Une amélioration inattendue

 

Et puis je suis arrivé, et le mercredi soir a été difficile. Et j’ai demandé au médecin : va-t-il s’en sortir ? Celui-ci a répondu : « Du point de vue d’un médecin, je ne peux pas vous donner de réponse, oui ou non. Il faut attendre ».

Et le matin, le jeudi, contre toute attente, c’était donc beaucoup, beaucoup mieux. Je pose alors la question au médecin, qui me dit qu’il n’a pas d’explication : « Je ne peux pas vous le dire. Je ne sais pas ».

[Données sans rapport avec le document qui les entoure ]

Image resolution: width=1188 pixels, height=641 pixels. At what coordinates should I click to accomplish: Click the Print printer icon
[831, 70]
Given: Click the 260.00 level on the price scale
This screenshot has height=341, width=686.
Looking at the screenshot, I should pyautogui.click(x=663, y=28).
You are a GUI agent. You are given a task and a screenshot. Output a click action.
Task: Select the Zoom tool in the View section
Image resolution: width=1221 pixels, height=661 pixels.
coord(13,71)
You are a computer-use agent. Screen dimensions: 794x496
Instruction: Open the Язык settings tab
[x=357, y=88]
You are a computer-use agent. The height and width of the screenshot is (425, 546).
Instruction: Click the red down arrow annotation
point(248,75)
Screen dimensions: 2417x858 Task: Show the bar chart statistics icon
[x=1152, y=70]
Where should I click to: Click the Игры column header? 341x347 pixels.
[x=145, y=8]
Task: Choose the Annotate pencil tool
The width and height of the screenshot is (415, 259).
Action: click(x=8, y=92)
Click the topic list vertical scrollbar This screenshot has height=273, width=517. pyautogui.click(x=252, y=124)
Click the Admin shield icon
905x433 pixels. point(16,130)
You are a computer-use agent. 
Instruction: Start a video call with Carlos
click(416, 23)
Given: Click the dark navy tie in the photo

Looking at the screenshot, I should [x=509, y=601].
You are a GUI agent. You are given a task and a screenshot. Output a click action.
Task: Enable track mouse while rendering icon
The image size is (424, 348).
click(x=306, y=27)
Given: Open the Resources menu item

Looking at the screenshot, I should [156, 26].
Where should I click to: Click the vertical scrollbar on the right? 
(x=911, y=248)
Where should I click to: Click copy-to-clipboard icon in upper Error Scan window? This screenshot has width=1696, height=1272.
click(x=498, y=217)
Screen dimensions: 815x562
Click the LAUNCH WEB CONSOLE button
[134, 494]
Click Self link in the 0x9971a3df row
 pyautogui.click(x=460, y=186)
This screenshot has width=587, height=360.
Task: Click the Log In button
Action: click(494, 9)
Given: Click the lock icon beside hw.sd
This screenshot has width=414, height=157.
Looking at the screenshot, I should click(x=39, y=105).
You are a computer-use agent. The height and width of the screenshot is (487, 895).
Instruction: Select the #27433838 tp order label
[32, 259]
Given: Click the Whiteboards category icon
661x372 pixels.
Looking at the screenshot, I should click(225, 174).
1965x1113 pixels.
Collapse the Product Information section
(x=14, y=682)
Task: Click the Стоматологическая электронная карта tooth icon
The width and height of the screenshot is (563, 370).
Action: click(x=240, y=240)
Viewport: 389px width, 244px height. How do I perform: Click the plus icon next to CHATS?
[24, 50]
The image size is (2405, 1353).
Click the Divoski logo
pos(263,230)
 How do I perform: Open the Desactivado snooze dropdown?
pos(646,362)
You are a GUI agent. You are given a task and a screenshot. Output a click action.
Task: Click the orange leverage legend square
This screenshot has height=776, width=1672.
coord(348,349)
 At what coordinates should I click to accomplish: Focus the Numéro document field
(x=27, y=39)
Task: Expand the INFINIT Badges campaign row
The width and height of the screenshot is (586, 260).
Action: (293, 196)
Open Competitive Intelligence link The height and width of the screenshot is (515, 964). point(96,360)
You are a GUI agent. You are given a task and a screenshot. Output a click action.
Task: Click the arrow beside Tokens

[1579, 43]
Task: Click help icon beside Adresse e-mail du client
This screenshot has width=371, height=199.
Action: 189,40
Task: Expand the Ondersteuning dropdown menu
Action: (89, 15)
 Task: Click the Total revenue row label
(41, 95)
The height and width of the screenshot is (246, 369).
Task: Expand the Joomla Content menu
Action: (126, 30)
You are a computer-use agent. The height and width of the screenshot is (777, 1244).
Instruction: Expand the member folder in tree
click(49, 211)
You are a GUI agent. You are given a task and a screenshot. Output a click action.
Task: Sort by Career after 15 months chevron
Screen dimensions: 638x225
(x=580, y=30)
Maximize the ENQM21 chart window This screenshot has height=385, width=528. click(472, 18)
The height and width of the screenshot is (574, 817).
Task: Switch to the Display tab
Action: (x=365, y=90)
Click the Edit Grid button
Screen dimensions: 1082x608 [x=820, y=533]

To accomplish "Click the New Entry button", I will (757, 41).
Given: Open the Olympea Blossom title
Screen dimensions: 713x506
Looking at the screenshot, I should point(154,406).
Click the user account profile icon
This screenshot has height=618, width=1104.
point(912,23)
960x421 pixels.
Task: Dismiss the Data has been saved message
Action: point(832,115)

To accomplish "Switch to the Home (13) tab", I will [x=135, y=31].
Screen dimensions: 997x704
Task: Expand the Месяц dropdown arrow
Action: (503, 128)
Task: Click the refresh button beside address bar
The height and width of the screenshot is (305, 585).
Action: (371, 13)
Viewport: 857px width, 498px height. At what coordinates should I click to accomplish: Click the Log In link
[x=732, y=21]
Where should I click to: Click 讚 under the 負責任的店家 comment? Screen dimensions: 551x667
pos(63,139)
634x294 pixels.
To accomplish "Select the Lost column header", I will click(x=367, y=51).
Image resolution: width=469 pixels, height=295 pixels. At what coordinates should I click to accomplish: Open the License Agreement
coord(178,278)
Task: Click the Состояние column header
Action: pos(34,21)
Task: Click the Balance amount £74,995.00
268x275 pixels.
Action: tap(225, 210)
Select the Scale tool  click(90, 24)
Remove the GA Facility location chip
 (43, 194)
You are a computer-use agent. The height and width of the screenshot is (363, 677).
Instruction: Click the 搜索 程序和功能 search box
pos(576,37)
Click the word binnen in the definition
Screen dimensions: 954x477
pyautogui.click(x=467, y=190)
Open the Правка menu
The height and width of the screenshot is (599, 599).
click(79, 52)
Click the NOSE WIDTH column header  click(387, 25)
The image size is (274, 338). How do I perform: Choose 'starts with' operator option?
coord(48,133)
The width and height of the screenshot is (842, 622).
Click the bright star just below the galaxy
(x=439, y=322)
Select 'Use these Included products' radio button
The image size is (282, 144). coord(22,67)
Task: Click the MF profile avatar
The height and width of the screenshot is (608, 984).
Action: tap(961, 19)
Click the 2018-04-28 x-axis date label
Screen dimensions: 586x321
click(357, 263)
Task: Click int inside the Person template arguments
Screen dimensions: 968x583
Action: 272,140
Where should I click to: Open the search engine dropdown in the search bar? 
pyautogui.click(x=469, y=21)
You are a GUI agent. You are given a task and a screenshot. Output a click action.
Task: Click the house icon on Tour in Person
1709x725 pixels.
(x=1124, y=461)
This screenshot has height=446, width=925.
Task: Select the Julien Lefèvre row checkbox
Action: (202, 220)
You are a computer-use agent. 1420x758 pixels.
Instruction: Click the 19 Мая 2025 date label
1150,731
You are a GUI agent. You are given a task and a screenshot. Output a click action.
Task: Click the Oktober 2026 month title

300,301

Puis, le jeudi, la situation s’est un peu dégradée dans la journée. J’ai alors tout de suite dit « Saint-Père, je vais vous donner l’onction des malades, et tout à l’heure, nous allons célébrer la sainte messe ici ». Il était alors encore très lucide, il le voulait volontiers. Il n’a pas concélébré à la messe, il était au lit. Je lui ai ensuite donné la sainte communion avec une petite cuillère sub specie sanguinis, c’est-à-dire le sang du Christ, très peu, parce qu’il ne pouvait plus rien manger depuis deux jours. Et il a encore été conscient de tout cela.

 

Présent jusqu’à la fin

 

Et la nuit du jeudi au vendredi s’est à peu près passée, et la dernière nuit qu’il a vécue, c’est-à-dire du vendredi au samedi, du 30 au 31 décembre, je n’étais pas présent, c’est une aide-soignante qui était présente, et les derniers mots qu’il a pu prononcer de manière compréhensible, c’était en italien : « Signore ti amo », en allemand : « Herr, ich liebe dich ». C’était la dernière chose. Et c’est ce que l’aide-soignante m’a dit immédiatement, en pleurant beaucoup, lorsque je suis arrivée dans sa chambre le matin. Je ne l’ai pas entendu moi-même. La nuit, vers trois heures, je ne sais plus exactement si c’était à 2h50 ou à 3h10, en italien, « Signore ti amo », « Seigneur, je t’aime ».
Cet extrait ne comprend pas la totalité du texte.